FEMHealth project disseminates findings

FEMHealth project disseminates findings

FEMHealth, a three year research project funded by the EC and led by Immpact at the University of Aberdeen, is now disseminating findings from its multi-disciplinary evaluations of national policies for free or subsidised obstetric care in Morocco and West Africa.

Amongst other questions addressed by the project were the factors behind the spread of these policies in the region, costs and effectiveness of obstetric exemption policies, their impact on quality of care, and also on the local health system. Visit the FEMHealth website for full reports and further information.  Findings on the local health system, and, in particular, on what explains whether and how policies are put into effect in local health systems were submitted as written evidence to the UK Parliamentary Committee on Health Systems Strengthening and can be found here. FEMHealth organised a dissemination conference in Ouagadougou in November 2013, which included a theatrical improvisation on the themes of financial access and also power imbalances in health facilities. Clips can be viewed in French and English here.

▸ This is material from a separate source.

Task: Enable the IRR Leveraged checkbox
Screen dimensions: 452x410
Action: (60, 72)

In addition to its research objectives, FEMHealth helped to launch an online community of practice focussed on financial access to health care in Africa which has more than 700 members, Anglophone and Francophone, continues to link policy-makers, scientists and practitioners in the region. See also the related blog-site.

FEMHealth was funded by the EU under FP7. It ran from January 2011 to March 2014. The research consortium consisted of eight partners operating across six countries: the University of Aberdeen (UK), the Institute of Tropical Medicine (Belgium), AFRICSanté (Burkina Faso), CERRHUD (Benin), Marikani (Mali), INAS (Morocco) and IRSS (Burkina Faso).

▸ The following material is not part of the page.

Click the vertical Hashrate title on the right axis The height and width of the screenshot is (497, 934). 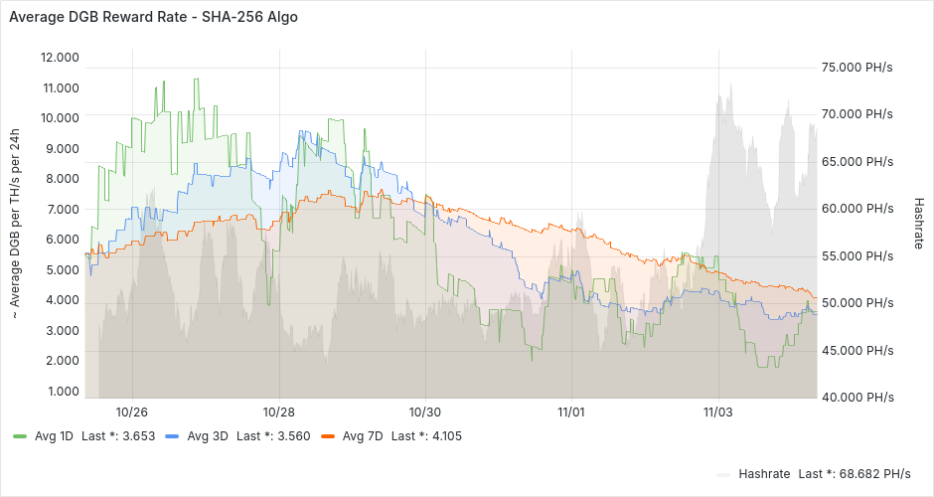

The objectives of the project were:

  1. To develop new methodological approaches for the evaluation of complex interventions in low income countries.
  2. To improve the health of mothers and their newborns by performing comprehensive impact cost and effectiveness evaluations of the removal of user fees for obstetric care.
  3. To facilitate a broad exchange of evidence between policy-makers, researchers and other stakeholders.